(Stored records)

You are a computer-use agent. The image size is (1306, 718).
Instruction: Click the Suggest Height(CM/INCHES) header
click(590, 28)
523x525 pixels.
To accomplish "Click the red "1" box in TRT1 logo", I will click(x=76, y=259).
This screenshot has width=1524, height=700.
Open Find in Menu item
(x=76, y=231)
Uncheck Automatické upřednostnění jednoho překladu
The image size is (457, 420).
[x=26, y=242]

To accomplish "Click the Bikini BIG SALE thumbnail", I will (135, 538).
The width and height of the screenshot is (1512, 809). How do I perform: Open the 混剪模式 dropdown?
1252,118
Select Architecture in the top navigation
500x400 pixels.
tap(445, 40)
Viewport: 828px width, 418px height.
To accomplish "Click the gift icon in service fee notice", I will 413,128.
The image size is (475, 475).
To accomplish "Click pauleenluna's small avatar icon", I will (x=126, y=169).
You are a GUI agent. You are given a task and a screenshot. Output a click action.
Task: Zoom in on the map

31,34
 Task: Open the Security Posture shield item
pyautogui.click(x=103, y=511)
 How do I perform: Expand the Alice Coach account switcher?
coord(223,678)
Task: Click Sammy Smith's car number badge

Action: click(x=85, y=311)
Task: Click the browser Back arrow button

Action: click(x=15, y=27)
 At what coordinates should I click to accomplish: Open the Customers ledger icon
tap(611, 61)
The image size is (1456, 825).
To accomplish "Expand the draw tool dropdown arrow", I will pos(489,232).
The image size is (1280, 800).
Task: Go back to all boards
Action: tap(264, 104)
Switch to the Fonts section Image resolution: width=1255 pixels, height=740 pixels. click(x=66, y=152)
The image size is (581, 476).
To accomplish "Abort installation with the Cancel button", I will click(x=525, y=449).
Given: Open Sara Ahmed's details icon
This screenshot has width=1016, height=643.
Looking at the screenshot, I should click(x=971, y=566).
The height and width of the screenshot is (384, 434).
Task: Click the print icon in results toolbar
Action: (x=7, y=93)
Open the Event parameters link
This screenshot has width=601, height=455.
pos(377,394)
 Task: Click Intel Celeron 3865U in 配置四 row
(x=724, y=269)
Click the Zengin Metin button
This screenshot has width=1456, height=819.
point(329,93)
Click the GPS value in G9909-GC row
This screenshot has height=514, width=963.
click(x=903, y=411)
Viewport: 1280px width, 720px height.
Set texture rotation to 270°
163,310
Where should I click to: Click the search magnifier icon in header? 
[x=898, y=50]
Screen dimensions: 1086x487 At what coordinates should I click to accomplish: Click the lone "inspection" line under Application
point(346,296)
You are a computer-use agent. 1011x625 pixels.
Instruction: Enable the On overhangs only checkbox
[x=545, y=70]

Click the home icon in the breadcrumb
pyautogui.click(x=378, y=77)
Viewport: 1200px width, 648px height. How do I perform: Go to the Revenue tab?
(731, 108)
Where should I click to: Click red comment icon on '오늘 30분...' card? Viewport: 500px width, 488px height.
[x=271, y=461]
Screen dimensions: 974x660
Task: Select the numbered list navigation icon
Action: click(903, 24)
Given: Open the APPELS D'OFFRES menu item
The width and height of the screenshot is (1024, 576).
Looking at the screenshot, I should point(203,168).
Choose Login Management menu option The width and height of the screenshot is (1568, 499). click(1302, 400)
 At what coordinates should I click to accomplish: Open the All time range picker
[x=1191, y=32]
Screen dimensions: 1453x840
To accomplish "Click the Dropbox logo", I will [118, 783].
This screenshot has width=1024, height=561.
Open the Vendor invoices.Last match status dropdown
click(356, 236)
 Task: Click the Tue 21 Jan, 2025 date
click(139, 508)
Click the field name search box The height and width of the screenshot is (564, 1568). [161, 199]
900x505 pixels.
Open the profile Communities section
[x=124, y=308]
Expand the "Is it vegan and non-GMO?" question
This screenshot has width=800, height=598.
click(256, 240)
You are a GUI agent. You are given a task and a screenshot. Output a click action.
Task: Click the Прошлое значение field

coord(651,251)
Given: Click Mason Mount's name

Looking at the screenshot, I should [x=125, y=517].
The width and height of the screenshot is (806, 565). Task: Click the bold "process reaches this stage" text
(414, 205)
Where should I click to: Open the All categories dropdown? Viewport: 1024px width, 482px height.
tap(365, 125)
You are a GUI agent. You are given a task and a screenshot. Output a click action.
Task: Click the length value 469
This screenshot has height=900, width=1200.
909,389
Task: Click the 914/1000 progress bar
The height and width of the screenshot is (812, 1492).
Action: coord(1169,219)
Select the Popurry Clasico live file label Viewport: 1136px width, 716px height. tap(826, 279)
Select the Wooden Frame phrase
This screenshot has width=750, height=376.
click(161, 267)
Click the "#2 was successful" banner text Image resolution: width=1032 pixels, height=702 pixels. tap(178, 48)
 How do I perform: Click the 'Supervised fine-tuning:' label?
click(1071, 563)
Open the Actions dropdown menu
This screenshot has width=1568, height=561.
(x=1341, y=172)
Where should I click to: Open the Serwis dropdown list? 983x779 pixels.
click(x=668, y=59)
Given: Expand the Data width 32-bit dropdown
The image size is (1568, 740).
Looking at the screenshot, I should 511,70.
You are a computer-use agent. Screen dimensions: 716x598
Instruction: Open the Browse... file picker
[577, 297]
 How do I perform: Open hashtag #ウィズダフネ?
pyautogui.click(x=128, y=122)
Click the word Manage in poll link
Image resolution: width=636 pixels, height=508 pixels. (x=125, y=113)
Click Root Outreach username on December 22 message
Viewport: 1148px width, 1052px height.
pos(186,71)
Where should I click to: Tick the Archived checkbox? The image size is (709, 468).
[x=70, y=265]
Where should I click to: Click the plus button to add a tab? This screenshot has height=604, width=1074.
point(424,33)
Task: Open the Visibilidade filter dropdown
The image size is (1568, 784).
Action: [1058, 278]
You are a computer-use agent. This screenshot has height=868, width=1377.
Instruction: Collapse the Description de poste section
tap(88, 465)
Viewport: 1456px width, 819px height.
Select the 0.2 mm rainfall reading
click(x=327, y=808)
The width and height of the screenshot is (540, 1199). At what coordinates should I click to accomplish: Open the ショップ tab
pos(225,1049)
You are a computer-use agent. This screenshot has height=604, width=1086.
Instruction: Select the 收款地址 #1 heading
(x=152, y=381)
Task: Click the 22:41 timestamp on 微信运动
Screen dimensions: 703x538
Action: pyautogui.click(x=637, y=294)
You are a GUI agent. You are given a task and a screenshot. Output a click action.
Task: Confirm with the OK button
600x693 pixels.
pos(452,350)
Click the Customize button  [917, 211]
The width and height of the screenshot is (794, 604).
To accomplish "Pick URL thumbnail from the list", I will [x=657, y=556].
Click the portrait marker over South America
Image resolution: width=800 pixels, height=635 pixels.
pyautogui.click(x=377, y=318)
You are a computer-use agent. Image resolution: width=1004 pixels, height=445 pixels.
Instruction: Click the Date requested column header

▶ **Prompt**:
Each entry above needs to be output exactly.

▶ **Solution to this task**:
You are a computer-use agent. The image size is (1306, 718).
Instruction: Click the Suggest Height(CM/INCHES) header
click(590, 28)
523x525 pixels.
To accomplish "Click the red "1" box in TRT1 logo", I will click(x=76, y=259).
This screenshot has width=1524, height=700.
Open Find in Menu item
(x=76, y=231)
Uncheck Automatické upřednostnění jednoho překladu
The image size is (457, 420).
[x=26, y=242]

To accomplish "Click the Bikini BIG SALE thumbnail", I will (135, 538).
The width and height of the screenshot is (1512, 809). How do I perform: Open the 混剪模式 dropdown?
1252,118
Select Architecture in the top navigation
500x400 pixels.
tap(445, 40)
Viewport: 828px width, 418px height.
To accomplish "Click the gift icon in service fee notice", I will 413,128.
The image size is (475, 475).
To accomplish "Click pauleenluna's small avatar icon", I will (x=126, y=169).
You are a GUI agent. You are given a task and a screenshot. Output a click action.
Task: Zoom in on the map

31,34
 Task: Open the Security Posture shield item
pyautogui.click(x=103, y=511)
 How do I perform: Expand the Alice Coach account switcher?
coord(223,678)
Task: Click Sammy Smith's car number badge

Action: click(x=85, y=311)
Task: Click the browser Back arrow button

Action: click(x=15, y=27)
 At what coordinates should I click to accomplish: Open the Customers ledger icon
tap(611, 61)
The image size is (1456, 825).
To accomplish "Expand the draw tool dropdown arrow", I will pos(489,232).
The image size is (1280, 800).
Task: Go back to all boards
Action: tap(264, 104)
Switch to the Fonts section Image resolution: width=1255 pixels, height=740 pixels. click(x=66, y=152)
The image size is (581, 476).
To accomplish "Abort installation with the Cancel button", I will click(x=525, y=449).
Given: Open Sara Ahmed's details icon
This screenshot has width=1016, height=643.
Looking at the screenshot, I should click(x=971, y=566).
The height and width of the screenshot is (384, 434).
Task: Click the print icon in results toolbar
Action: (x=7, y=93)
Open the Event parameters link
This screenshot has width=601, height=455.
pos(377,394)
 Task: Click Intel Celeron 3865U in 配置四 row
(x=724, y=269)
Click the Zengin Metin button
This screenshot has width=1456, height=819.
point(329,93)
Click the GPS value in G9909-GC row
This screenshot has height=514, width=963.
click(x=903, y=411)
Viewport: 1280px width, 720px height.
Set texture rotation to 270°
163,310
Where should I click to: Click the search magnifier icon in header? 
[x=898, y=50]
Screen dimensions: 1086x487 At what coordinates should I click to accomplish: Click the lone "inspection" line under Application
point(346,296)
You are a computer-use agent. 1011x625 pixels.
Instruction: Enable the On overhangs only checkbox
[x=545, y=70]

Click the home icon in the breadcrumb
pyautogui.click(x=378, y=77)
Viewport: 1200px width, 648px height. How do I perform: Go to the Revenue tab?
(731, 108)
Where should I click to: Click red comment icon on '오늘 30분...' card? Viewport: 500px width, 488px height.
[x=271, y=461]
Screen dimensions: 974x660
Task: Select the numbered list navigation icon
Action: click(903, 24)
Given: Open the APPELS D'OFFRES menu item
The width and height of the screenshot is (1024, 576).
Looking at the screenshot, I should point(203,168).
Choose Login Management menu option The width and height of the screenshot is (1568, 499). click(1302, 400)
 At what coordinates should I click to accomplish: Open the All time range picker
[x=1191, y=32]
Screen dimensions: 1453x840
To accomplish "Click the Dropbox logo", I will [118, 783].
This screenshot has width=1024, height=561.
Open the Vendor invoices.Last match status dropdown
click(356, 236)
 Task: Click the Tue 21 Jan, 2025 date
click(139, 508)
Click the field name search box The height and width of the screenshot is (564, 1568). [161, 199]
900x505 pixels.
Open the profile Communities section
[x=124, y=308]
Expand the "Is it vegan and non-GMO?" question
This screenshot has width=800, height=598.
click(256, 240)
You are a GUI agent. You are given a task and a screenshot. Output a click action.
Task: Click the Прошлое значение field

coord(651,251)
Given: Click Mason Mount's name

Looking at the screenshot, I should [x=125, y=517].
The width and height of the screenshot is (806, 565). Task: Click the bold "process reaches this stage" text
(414, 205)
Where should I click to: Open the All categories dropdown? Viewport: 1024px width, 482px height.
tap(365, 125)
You are a GUI agent. You are given a task and a screenshot. Output a click action.
Task: Click the length value 469
This screenshot has height=900, width=1200.
909,389
Task: Click the 914/1000 progress bar
The height and width of the screenshot is (812, 1492).
Action: coord(1169,219)
Select the Popurry Clasico live file label Viewport: 1136px width, 716px height. tap(826, 279)
Select the Wooden Frame phrase
This screenshot has width=750, height=376.
click(161, 267)
Click the "#2 was successful" banner text Image resolution: width=1032 pixels, height=702 pixels. tap(178, 48)
 How do I perform: Click the 'Supervised fine-tuning:' label?
click(1071, 563)
Open the Actions dropdown menu
This screenshot has width=1568, height=561.
(x=1341, y=172)
Where should I click to: Open the Serwis dropdown list? 983x779 pixels.
click(x=668, y=59)
Given: Expand the Data width 32-bit dropdown
The image size is (1568, 740).
Looking at the screenshot, I should 511,70.
You are a computer-use agent. Screen dimensions: 716x598
Instruction: Open the Browse... file picker
[577, 297]
 How do I perform: Open hashtag #ウィズダフネ?
pyautogui.click(x=128, y=122)
Click the word Manage in poll link
Image resolution: width=636 pixels, height=508 pixels. (x=125, y=113)
Click Root Outreach username on December 22 message
Viewport: 1148px width, 1052px height.
pos(186,71)
Where should I click to: Tick the Archived checkbox? The image size is (709, 468).
[x=70, y=265]
Where should I click to: Click the plus button to add a tab? This screenshot has height=604, width=1074.
point(424,33)
Task: Open the Visibilidade filter dropdown
The image size is (1568, 784).
Action: [1058, 278]
You are a computer-use agent. This screenshot has height=868, width=1377.
Instruction: Collapse the Description de poste section
tap(88, 465)
Viewport: 1456px width, 819px height.
Select the 0.2 mm rainfall reading
click(x=327, y=808)
The width and height of the screenshot is (540, 1199). At what coordinates should I click to accomplish: Open the ショップ tab
pos(225,1049)
You are a computer-use agent. This screenshot has height=604, width=1086.
Instruction: Select the 收款地址 #1 heading
(x=152, y=381)
Task: Click the 22:41 timestamp on 微信运动
Screen dimensions: 703x538
Action: pyautogui.click(x=637, y=294)
You are a GUI agent. You are given a task and a screenshot. Output a click action.
Task: Confirm with the OK button
600x693 pixels.
pos(452,350)
Click the Customize button  [917, 211]
The width and height of the screenshot is (794, 604).
To accomplish "Pick URL thumbnail from the list", I will [x=657, y=556].
Click the portrait marker over South America
Image resolution: width=800 pixels, height=635 pixels.
pyautogui.click(x=377, y=318)
You are a computer-use agent. Image resolution: width=1004 pixels, height=445 pixels.
Instruction: Click the Date requested column header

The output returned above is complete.